En effet, la loi Evin n°91-32 du 10 janvier 1991 remet en cause cette logique au nom de raisons impérieuses de santé publique. La loi interdit la propagande et la publicité indirecte en faveur des boissons alcoolisées. Or, la coexistence entre une marque désignant des produits type boissons alcoolisées et des marques antérieures désignant d’autres classes serait une forme de propagande et contribuerait indirectement à faire de la publicité en faveur de la marque postérieure identique ou similaire désignant des boissons alcoolisées.

 

Ainsi, en application de cette loi, une marque désignant des boissons alcoolisées peut être enregistrée mais le titulaire de marques antérieures est libre d’intenter une action en annulation à l’égard de cette marque postérieure quand bien même les différentes marques ne désigneraient pas les mêmes produits.

 

C’est l’article L. 3323-3 du Code de la santé publique (CSP) qui sert de base à de telles demandes d’annulation. Il affirme qu’« Est considérée comme propagande ou publicité indirecte la propagande ou publicité en faveur d’un organisme, d’un service, d’une activité, d’un produit ou d’un article autre qu’une boisson alcoolique qui, par son graphisme, sa présentation, l’utilisation d’une dénomination, d’une marque, d’un emblème publicitaire ou d’un autre signe distinctif, rappelle une boisson alcoolique. »

 

A cet égard, la Cour de cassation admet un champ d’application large de ce fondement. La société DIPTYQUE a ainsi pu obtenir l’annulation de la marque « Diptyque » enregistrée par la société HENESSY, désignant des produits alcoolisés dans un arrêt du 20 novembre 2012 (Cass Com., 20 novembre 2012, n°12-11753). Dans cet arrêt, la Cour de cassation ne prend pas en considération que les marques antérieures désignent des produits et services différents des boissons alcoolisées et ne seraient donc pas des antériorités. Au moyen d’une analyse in abstracto, elle retient que « le dépôt de la marque Diptyque par la société HENNESSY et la commercialisation de produits sous celle-ci créaient une entrave à la libre utilisation de la marque première ».

 

Cependant, une jurisprudence plus récente a adopté une approche plus nuancée du champ d’application de l’article L. 3323-3 du CSP.

 

Dans un jugement du 3 novembre 2017, le tribunal de grande instance de Paris a retenu une analyse globale de la situation. En l’espèce la société CACHE-CACHE, titulaire de deux marques antérieures « Cache-Cache », demandait l’annulation de la demande d’enregistrement d’une marque « Cache-Cache » désignant des boissons alcoolisées.

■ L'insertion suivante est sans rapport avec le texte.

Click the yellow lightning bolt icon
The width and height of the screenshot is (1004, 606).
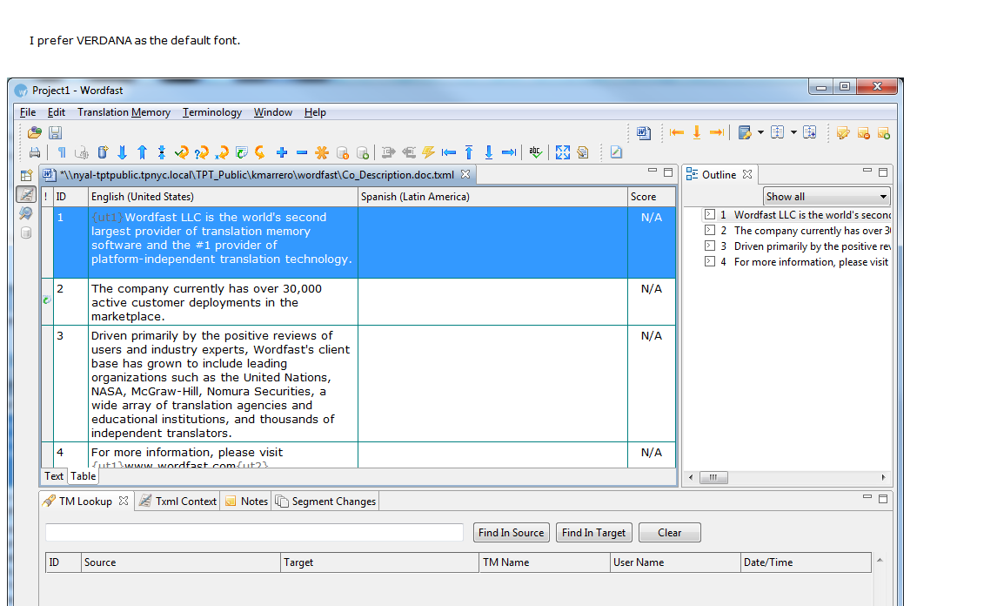tap(428, 152)
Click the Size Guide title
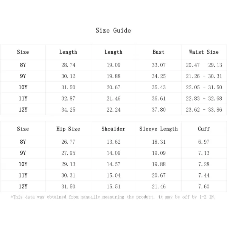The image size is (227, 227). tap(113, 30)
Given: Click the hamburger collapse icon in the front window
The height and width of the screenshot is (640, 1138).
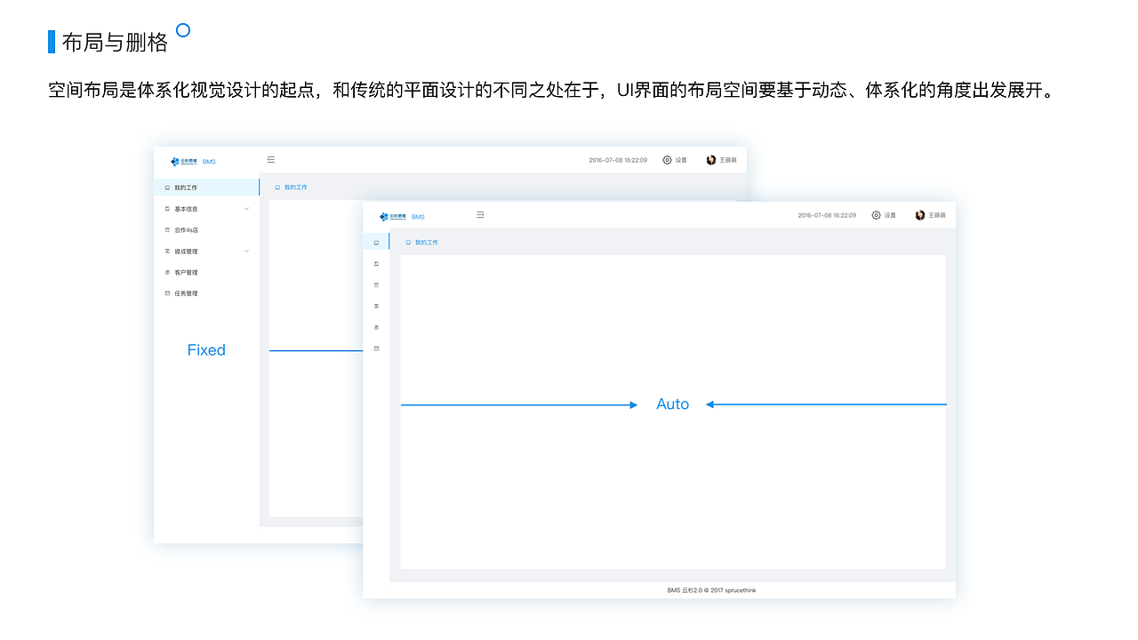Looking at the screenshot, I should click(480, 214).
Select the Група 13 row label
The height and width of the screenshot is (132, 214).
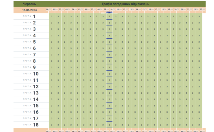tap(31, 93)
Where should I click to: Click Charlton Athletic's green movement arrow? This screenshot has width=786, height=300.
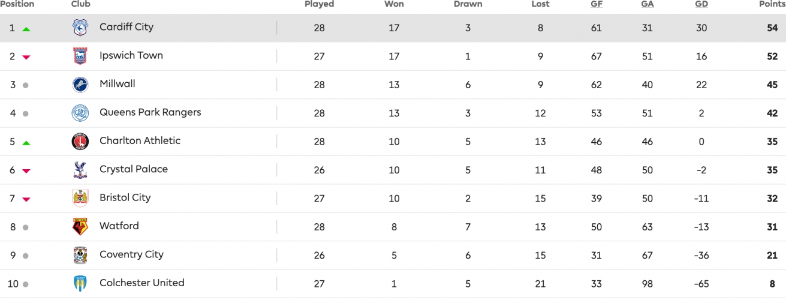click(26, 143)
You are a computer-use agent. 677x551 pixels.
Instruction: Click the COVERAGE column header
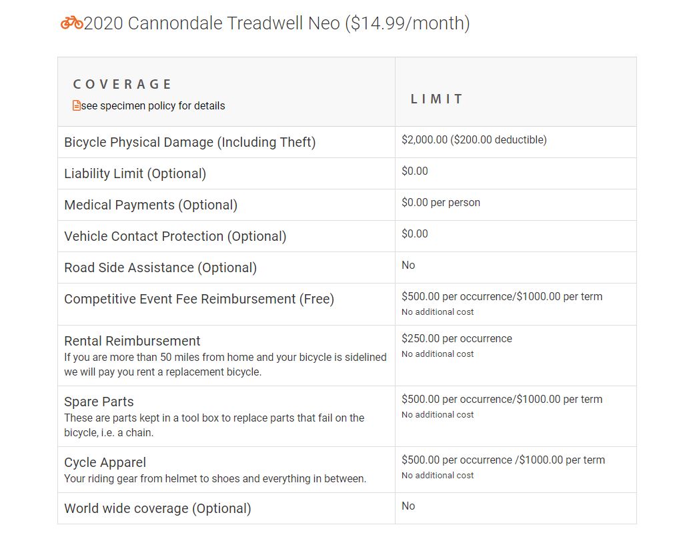click(123, 84)
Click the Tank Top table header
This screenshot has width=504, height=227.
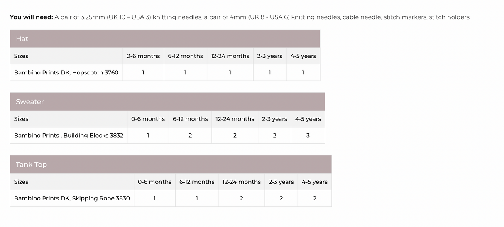tap(31, 165)
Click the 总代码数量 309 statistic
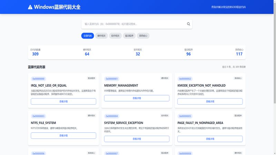This screenshot has height=155, width=276. (35, 52)
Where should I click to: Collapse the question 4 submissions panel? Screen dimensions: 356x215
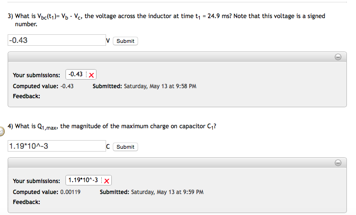[x=337, y=163]
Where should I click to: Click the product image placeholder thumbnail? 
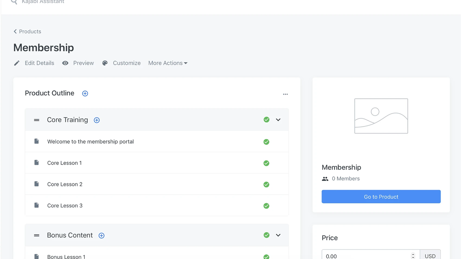coord(381,116)
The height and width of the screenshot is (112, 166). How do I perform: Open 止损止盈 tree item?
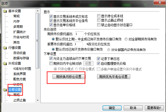pyautogui.click(x=20, y=100)
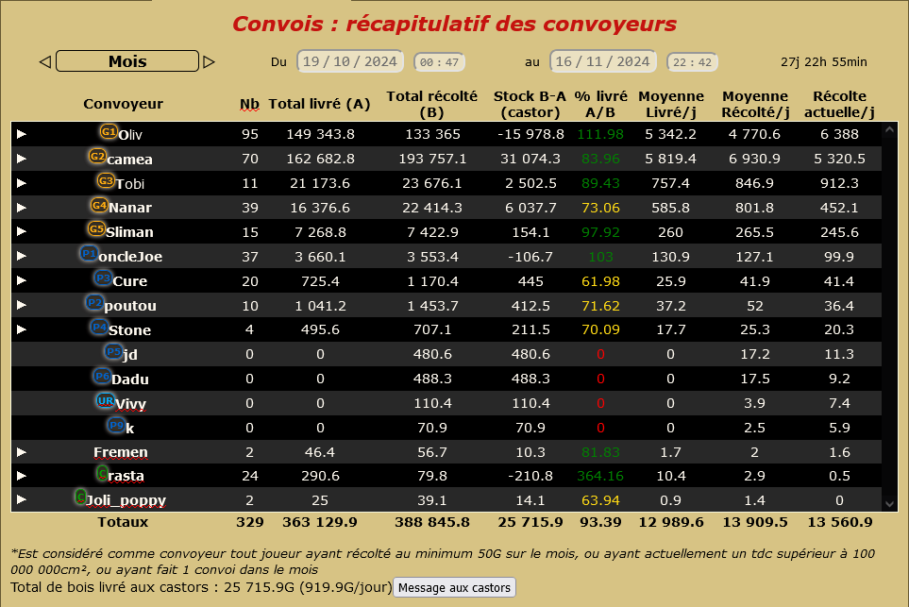Click the G1 rank badge beside Oliv
The width and height of the screenshot is (909, 607).
(109, 132)
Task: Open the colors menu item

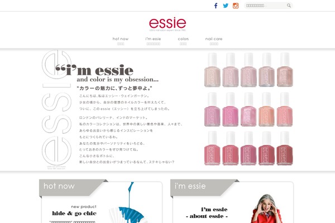Action: click(183, 41)
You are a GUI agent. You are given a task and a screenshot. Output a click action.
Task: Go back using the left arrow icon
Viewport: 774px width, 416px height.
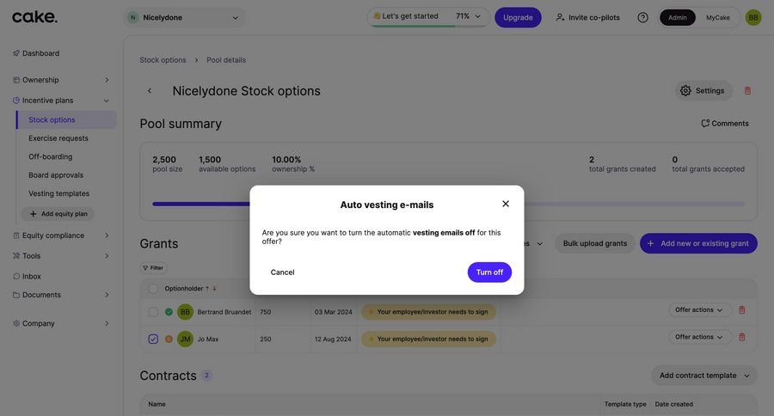(x=150, y=91)
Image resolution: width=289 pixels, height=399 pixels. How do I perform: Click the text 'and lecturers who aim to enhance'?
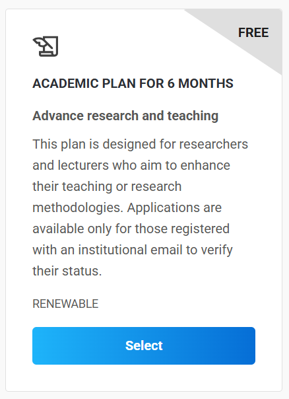pos(131,165)
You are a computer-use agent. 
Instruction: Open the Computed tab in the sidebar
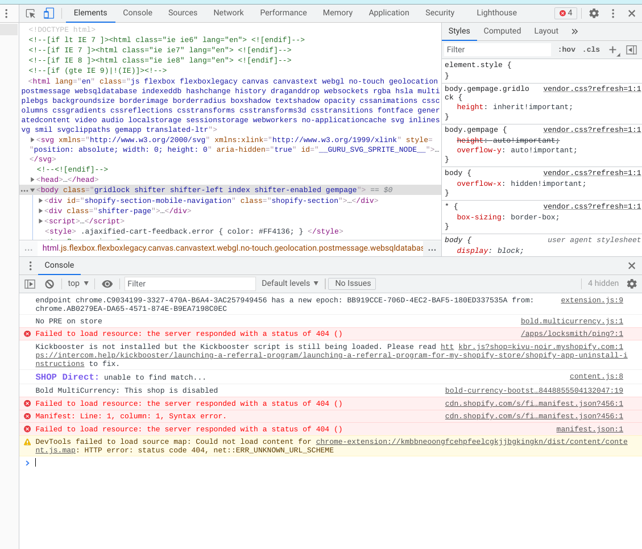point(502,31)
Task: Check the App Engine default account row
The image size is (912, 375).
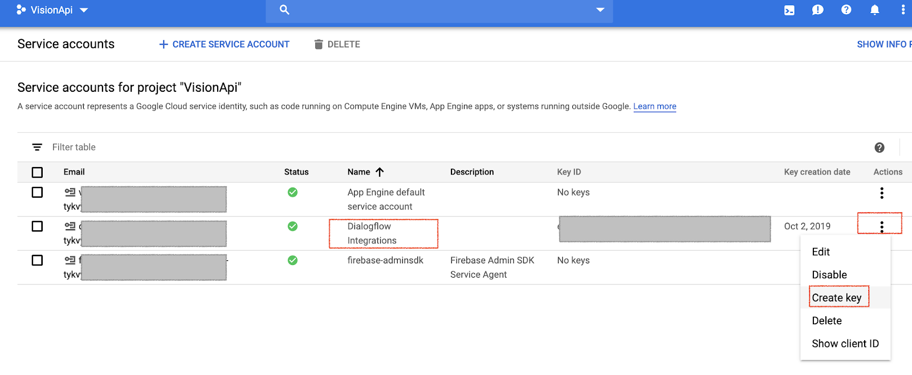Action: click(38, 193)
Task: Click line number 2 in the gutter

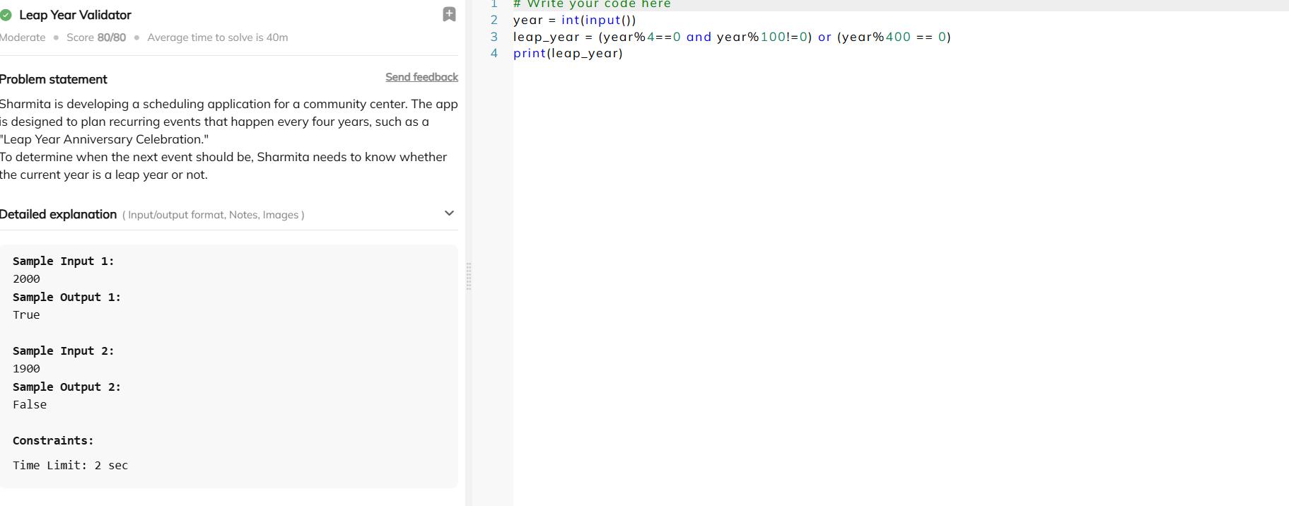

Les juges du fond n’ont pas accédé à cette requête au motif que la société n’avait pas démontré « en quoi l’exploitation de ses marques pour des vêtements et accessoires pour femmes dans ses boutiques éponymes et sur internet via ses sites cachecache.fr et cachecache.com pourrait être considérée comme une publicité indirecte en faveur de boissons alcoolisées ».  Autrement dit, l’identité ou la similitude des marques en cause, ne générait pas automatiquement une publicité indirecte en faveur de boissons alcoolisées. La marque seconde ne portait donc pas atteinte aux marques antérieures.

 

Dans ce contexte, pour obtenir l’annulation d’une marque postérieure identique ou similaire désignant des boissons alcoolisées il faudra donc démontrer l’existence réelle d’une publicité indirecte prohibée par l’article L. 3323-3 du CSP entravant le rayonnement de la marque première. Apporter la preuve que les consommateurs peuvent être amenés à établir un lien entre les marques respectives des sociétés est un moyen permettant de démontrer un tel préjudice.

 

Grâce à cette décision le principe de spécialité retrouve toute sa force, au détriment des titulaires de marques antérieures qui ne pourront plus revendiquer leurs droits antérieurs de manière absolue. Reste à savoir si la Cour de cassation suivra ce raisonnement ou pas.

 

Affaire à suivre.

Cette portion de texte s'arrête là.